▶ REQUIRED TASK A
Answer these questions about the opinion excerpt, one per line, marked the same way:
(i) Who used the term "American empire"?
(ii) In the treaties for Louisiana and Florida, into what were the inhabitants to be incorporated?
(iii) For Porto Rico and the Philippines, which body was to determine the civil rights and political status of the native inhabitants?

▶ DOCUMENT EXTRACT

We are also of opinion that the power to acquire territory by treaty implies, not only the power to govern such territory, but to prescribe upon what terms the United States will receive its inhabitants, and what their status shall be in what Chief Justice Marshall termed the 'American empire.' There seems to be no middle ground between this position and the doctrine that if their inhabitants do not become, immediately upon annexation, citizens of the United States, their children thereafter born, whether savages or civilized, are such, and entitled to all the rights, privileges and immunities of citizens. If such be their status, the consequences will be extremely serious. Indeed, it is doubtful if Congress would ever assent to the annexation of territory upon the condition that its inhabitants, however foreign they may be to our habits, traditions, and modes [182 U.S. 244, 280] of life, shall become at once citizens of the United States. In all its treaties hitherto the treaty-making power has made special provision for this subject; in the cases of Louisiana and Florida, by stipulating that 'the inhabitants shall be incorporated into the Union of the United States and admitted as soon as possible . . . to the enjoyment of all the rights, advantages, and immunities of citizens of the United States;'. . . . . and in the case of Porto Rico and the Philippines, 'that the civil rights and political status of the native inhabitants . . . shall be determined by Congress.' In all these cases there is an implied denial of the right of the inhabitants to American citizenship until Congress by further action shall signify its assent thereto.

▶ REQUIRED TASK B
Express the entries from the line containing "Image resolution: width=1024" through the end of the entries as a JSON list of strings, one string per line, leaving out blank lines.

▶ RECORDS FOR THE TASK
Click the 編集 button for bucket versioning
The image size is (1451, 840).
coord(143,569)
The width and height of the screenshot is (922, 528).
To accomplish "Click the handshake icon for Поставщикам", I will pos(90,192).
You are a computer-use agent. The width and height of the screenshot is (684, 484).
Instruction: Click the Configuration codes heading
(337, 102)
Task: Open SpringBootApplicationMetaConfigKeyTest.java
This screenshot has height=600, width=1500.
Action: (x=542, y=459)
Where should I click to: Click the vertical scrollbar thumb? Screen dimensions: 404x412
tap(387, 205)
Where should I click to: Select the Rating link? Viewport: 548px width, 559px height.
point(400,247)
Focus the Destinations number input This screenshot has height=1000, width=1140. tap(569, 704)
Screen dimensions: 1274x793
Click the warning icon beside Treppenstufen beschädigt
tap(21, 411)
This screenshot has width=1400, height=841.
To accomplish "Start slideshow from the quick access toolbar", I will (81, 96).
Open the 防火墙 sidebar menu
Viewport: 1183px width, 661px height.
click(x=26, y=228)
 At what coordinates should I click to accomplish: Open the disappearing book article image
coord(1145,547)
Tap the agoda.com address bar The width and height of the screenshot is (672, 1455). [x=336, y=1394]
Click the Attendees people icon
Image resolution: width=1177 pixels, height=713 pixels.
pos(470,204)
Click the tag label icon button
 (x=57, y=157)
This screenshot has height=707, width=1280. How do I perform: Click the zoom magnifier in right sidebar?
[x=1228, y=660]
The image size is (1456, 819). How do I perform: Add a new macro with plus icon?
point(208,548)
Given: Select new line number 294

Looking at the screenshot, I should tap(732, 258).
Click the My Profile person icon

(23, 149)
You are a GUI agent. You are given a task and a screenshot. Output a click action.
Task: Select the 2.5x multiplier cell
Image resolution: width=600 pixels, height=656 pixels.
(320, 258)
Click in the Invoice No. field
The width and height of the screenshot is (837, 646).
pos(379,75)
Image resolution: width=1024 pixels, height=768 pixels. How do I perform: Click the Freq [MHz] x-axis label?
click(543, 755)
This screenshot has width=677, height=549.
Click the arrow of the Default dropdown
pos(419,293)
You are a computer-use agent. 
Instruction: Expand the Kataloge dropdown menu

▶ EXPECTED OUTPUT A
(i) Chief Justice Marshall
(ii) The Union of the United States
(iii) Congress

▶ EXPECTED OUTPUT B
[
  "Image resolution: width=1024 pixels, height=768 pixels. How do I perform: Click the Freq [MHz] x-axis label?",
  "click(543, 755)",
  "This screenshot has width=677, height=549.",
  "Click the arrow of the Default dropdown",
  "pos(419,293)",
  "You are a computer-use agent. ",
  "Instruction: Expand the Kataloge dropdown menu"
]